Dyson the public speaker delivered the Danz Lecture, “On Being the Right Size,” at the University of Washington.40 At IBM he spoke about Richard Feynman.41 At Duke University he gave the Fritz London Memorial Lecture, while at Yale he argued that the current Ph.D. training system in graduate school was cumbersome and did not encourage creative science.42
Dyson received honors. His book Infinite in All Directions received the Phi Beta Kappa Award. He won the Gemant Award of the American Institute of Physics for conspicuous efforts to bring science to the attention of the general public. He received honorary degrees from DePauw University and Rider College and was made an honorary fellow of his alma mater, Trinity College, Cambridge. He became an associate member of the French Academy.
Dyson the author: Disturbing the Universe was translated into French; Origins of Life (his third book) into Italian and Danish; and Weapons and Hope into Russian. He continued writing a river of pieces—feature articles, essays, book reviews—in Physics Today magazine, where he was, over a period of several decades, perhaps the most frequent outside contributor.
The 1980s was so bustling a decade for him that three more chapters will be needed to tell the tale.
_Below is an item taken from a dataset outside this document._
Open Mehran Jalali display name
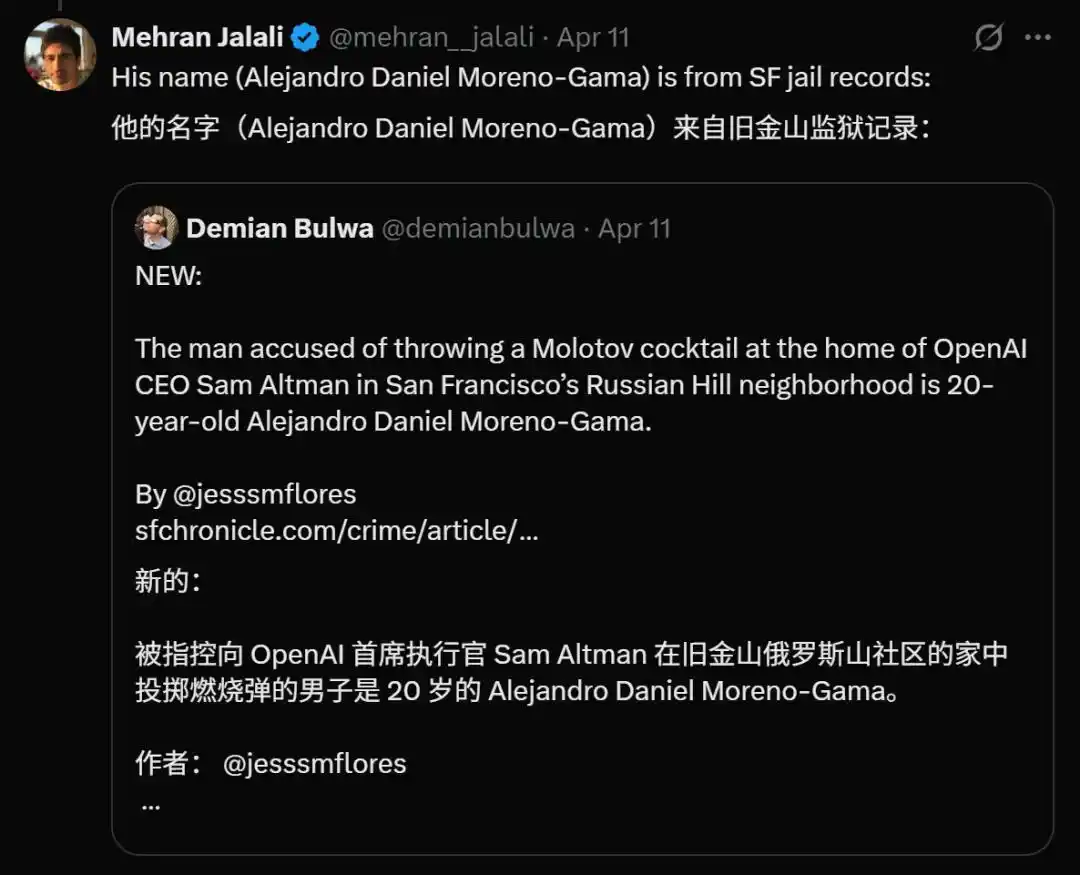The height and width of the screenshot is (875, 1080). tap(198, 37)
Each of these will center upon an issue of great concern to Dyson. Each will entail the preparation of a book by him on that topic. In the first of these chapters the theme will be the specter of nuclear weapons. The chapter after that will look at biology and the history of living organisms from earliest terrestrial times on into the indefinite future. The third will be devoted to Dyson’s effort to reconcile science with philosophical and religious viewpoints.
14. Nuclear Slavery
Dyson as Abolitionist
(1980s)
Lying beneath a bush and bleeding from the head, apparently about to be shot dead by the assailants who had just taken his wallet, Dyson was enraptured momentarily by the glimpse of the surrounding greenery and the blue sky overhead. In the late 1930s Freeman Dyson’s childhood ended early with the coming of the world war. Now, decades later, here he was again expecting death, most likely within seconds. And yet he felt elated. Here he was, a man of substance, a thick schedule of appointments to keep, otherwise in good health, brought down by a blow to the head, but he felt ecstat
ic.
He was—absurdly, considering his bloodied condition—thinking of Tolstoy. Like Prince Andrei, wounded at the battle of Austerlitz in War and Peace, Dyson disregarded his pain and reveled in the immensity of the cosmos and the goodness of existence. He was ready, right then, to be borne “away on the blue wave of eternity.”1
He had been on his way to an ordinary business meeting at the National Academy of Sciences in Washington, D.C., but because of the quick, violent intervention of a couple of thugs, had been granted a special insight: even in the midst of death, or near death, one could imagine that life was beautiful. Dyson was good at that, at spotting the secret signature of things. He was adept at unexpectedly finding a larger perspective. Right then, his thought was this: even if an individual were to die the universe would still go on.
Dyson did not die. The muggers relieved him of his money but not his life. A passerby found him in the bushes outside the Interior Department and rescued him. Taken to his destination, Dyson continued to bleed, onto the marble floor of the National Academy. Like Prince Andrei, Dyson recovered from his wounds and was energized by his travail.
The problems of the world went on. The greatest problem, Dyson felt, the greatest threat to the persistence of civilization, was the continuing existence of nuclear weapons in the arsenals of several countries. Famine, drought, war, epidemic had brought down this or that society. But never before had the destruction of hundreds of millions in an afternoon been possible in the past. A convocation of Catholic bishops, distressed at the prospects of nuclear war, declared that this was the first time since Genesis that mankind was capable of undoing God’s creation. What could be done about this grave peril? Surely you would need more than the sagacity and artistry of Lev Tolstoy to square off against such an immense problem.